__YOUR ASSIGNMENT__.
Return every one of the following records verbatim, keeping each line unchanged.

__RECORDS FOR THE EXERCISE__.
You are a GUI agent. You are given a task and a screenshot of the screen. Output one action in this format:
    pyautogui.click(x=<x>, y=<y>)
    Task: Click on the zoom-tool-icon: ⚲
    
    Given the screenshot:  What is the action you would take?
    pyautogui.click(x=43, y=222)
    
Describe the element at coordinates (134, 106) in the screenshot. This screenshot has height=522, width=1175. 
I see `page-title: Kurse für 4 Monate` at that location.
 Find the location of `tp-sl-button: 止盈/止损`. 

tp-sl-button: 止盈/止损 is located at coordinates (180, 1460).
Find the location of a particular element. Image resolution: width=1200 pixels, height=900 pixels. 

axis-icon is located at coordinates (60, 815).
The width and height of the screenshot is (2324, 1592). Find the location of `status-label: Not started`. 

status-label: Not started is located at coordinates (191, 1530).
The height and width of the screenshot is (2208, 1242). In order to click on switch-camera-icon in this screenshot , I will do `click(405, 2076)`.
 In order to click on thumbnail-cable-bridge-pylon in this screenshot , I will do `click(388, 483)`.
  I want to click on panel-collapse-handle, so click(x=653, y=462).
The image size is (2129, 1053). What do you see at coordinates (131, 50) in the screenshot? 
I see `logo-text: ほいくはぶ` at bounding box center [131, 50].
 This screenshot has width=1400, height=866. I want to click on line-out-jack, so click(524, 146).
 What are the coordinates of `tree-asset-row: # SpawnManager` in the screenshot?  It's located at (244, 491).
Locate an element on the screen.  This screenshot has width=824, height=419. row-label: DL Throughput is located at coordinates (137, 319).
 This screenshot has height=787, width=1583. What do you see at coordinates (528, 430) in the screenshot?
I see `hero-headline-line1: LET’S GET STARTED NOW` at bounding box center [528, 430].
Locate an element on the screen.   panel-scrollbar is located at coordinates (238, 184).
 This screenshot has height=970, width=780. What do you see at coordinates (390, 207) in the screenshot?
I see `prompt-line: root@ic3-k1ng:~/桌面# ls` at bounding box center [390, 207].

__TASK RESULT__.
You are a GUI agent. You are given a task and a screenshot of the screen. Output one action in this format:
    pyautogui.click(x=<x>, y=<y>)
    Task: Click on the zoom-tool-icon: ⚲
    
    Given the screenshot:  What is the action you would take?
    pyautogui.click(x=43, y=222)
    
Describe the element at coordinates (134, 106) in the screenshot. This screenshot has height=522, width=1175. 
I see `page-title: Kurse für 4 Monate` at that location.
 Find the location of `tp-sl-button: 止盈/止损`. 

tp-sl-button: 止盈/止损 is located at coordinates (180, 1460).
Find the location of a particular element. Image resolution: width=1200 pixels, height=900 pixels. 

axis-icon is located at coordinates (60, 815).
The width and height of the screenshot is (2324, 1592). Find the location of `status-label: Not started`. 

status-label: Not started is located at coordinates (191, 1530).
The height and width of the screenshot is (2208, 1242). In order to click on switch-camera-icon in this screenshot , I will do `click(405, 2076)`.
 In order to click on thumbnail-cable-bridge-pylon in this screenshot , I will do `click(388, 483)`.
  I want to click on panel-collapse-handle, so click(x=653, y=462).
The image size is (2129, 1053). What do you see at coordinates (131, 50) in the screenshot? 
I see `logo-text: ほいくはぶ` at bounding box center [131, 50].
 This screenshot has width=1400, height=866. I want to click on line-out-jack, so click(524, 146).
 What are the coordinates of `tree-asset-row: # SpawnManager` in the screenshot?  It's located at (244, 491).
Locate an element on the screen.  This screenshot has width=824, height=419. row-label: DL Throughput is located at coordinates (137, 319).
 This screenshot has height=787, width=1583. What do you see at coordinates (528, 430) in the screenshot?
I see `hero-headline-line1: LET’S GET STARTED NOW` at bounding box center [528, 430].
Locate an element on the screen.   panel-scrollbar is located at coordinates (238, 184).
 This screenshot has height=970, width=780. What do you see at coordinates (390, 207) in the screenshot?
I see `prompt-line: root@ic3-k1ng:~/桌面# ls` at bounding box center [390, 207].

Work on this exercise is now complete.